In VB study, hydrological outputs from the SUMMA model for the 671 CAMELS catchments across the contiguous United States (CONUS) and a 60-month actual simulation period are investigated to understand their dependence on input forcing behavior across CONUS. VB study layes out a simple methodology that can be applied to understand the relative importance of seven model forcings (precipitation rate, air temperature, longwave radiation, specific humidity, shortwave radiation, wind speed, and air pressure).

Choi et al. (2021) integrated three components through seamless data transfers for a reproducible research: (1) online data and model repositories; (2) computational environments leveraging containerization and self-documented computational notebooks; and (3) Application Programming Interfaces (APIs) that provide programmatic control of complex computational models.

Therefore, Maghami et al. (2023), integrated the following three components through seamless data transfers to make components of a modern and complex hydrologic study (VB study) easier to reproduce:
(1) HydroShare as online data and model repository;
(2) CyberGIS-Jupyter for Water for self-documented computational notebooks as computational environment (with and without HPC notebooks);
(3) pySUMMA as Application Programming Interfaces (APIs) that provide programmatic control of complex computational models.

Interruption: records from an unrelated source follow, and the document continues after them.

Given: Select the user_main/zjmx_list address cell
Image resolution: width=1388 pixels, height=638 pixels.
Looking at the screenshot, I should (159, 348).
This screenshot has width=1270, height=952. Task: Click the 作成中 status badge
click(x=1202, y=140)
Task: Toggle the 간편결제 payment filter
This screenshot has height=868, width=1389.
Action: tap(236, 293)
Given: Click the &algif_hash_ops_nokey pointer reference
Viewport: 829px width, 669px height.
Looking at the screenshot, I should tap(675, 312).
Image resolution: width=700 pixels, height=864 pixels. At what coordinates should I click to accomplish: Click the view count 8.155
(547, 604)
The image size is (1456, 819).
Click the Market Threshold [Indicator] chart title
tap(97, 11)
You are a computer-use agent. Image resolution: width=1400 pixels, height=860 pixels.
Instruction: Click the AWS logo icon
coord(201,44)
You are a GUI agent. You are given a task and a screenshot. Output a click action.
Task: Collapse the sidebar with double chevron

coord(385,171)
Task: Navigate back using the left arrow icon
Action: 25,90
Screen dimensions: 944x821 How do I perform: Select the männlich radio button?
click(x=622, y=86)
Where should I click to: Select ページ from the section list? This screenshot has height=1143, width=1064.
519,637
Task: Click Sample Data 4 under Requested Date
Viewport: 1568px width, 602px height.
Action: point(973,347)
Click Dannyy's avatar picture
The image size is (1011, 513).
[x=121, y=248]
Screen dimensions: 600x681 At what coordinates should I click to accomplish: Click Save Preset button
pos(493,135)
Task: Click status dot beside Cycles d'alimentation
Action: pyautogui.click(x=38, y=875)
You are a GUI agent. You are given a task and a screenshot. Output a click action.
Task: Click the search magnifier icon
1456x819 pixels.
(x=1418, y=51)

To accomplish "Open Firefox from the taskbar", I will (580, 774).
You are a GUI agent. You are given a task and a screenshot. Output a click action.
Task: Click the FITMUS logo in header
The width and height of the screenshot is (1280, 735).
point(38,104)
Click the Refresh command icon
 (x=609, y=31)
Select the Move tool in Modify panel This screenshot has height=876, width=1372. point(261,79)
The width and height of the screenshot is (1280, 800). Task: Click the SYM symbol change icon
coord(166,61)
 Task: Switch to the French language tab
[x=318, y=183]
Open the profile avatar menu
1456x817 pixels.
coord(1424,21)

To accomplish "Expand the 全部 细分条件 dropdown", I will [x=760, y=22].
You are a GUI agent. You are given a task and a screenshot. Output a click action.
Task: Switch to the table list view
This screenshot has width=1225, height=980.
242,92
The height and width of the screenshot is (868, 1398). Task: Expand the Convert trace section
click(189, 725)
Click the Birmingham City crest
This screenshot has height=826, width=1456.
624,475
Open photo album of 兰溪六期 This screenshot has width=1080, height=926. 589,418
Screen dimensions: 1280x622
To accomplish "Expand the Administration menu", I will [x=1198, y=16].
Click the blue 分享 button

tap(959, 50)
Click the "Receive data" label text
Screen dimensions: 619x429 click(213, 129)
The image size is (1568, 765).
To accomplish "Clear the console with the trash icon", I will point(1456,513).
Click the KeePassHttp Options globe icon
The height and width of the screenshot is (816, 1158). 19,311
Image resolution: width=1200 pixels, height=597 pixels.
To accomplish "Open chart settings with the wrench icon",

This collection includes three resources:

1- First resource, provides the entire NLDAS forcing datasets used in the VB study.
2- Second resource provides an end-to-end workflow of CAMELS basin modeling with SUMMA for the paper simulations configured for execution in connected JupyterHub compute platforms. This resource is well-suited for a smaller scale exploration: it is preconfigured to explore one example CAMELS site and a period of 60-month actual simulation to demonstrate the capabilities of the notebooks. Users still can change the CAMELS site, the number of sites being explored or even the simulation period. To quickly assess the capabilities of the notebooks in this resource, we even recommend running an actual simulation period as short as 12 months.
3- Third resource, however, uses HPC (High-Performance Computing) through CyberGIS Computing Service. The HPC enables a high-speed running of simulations which makes it suitable for running larger simulations (even as large as the entire 671 CAMELS sites and the whole 60-month actual simulation period used in the VB study) practical and much faster than the second resource. This resource is preconfigured to explore four example CAMELS site and a period of 60-month actual simulation to only demonstrate the capabilities of the notebooks. Users still can change the CAMELS sites, the number of sites being explored or even the simulation period.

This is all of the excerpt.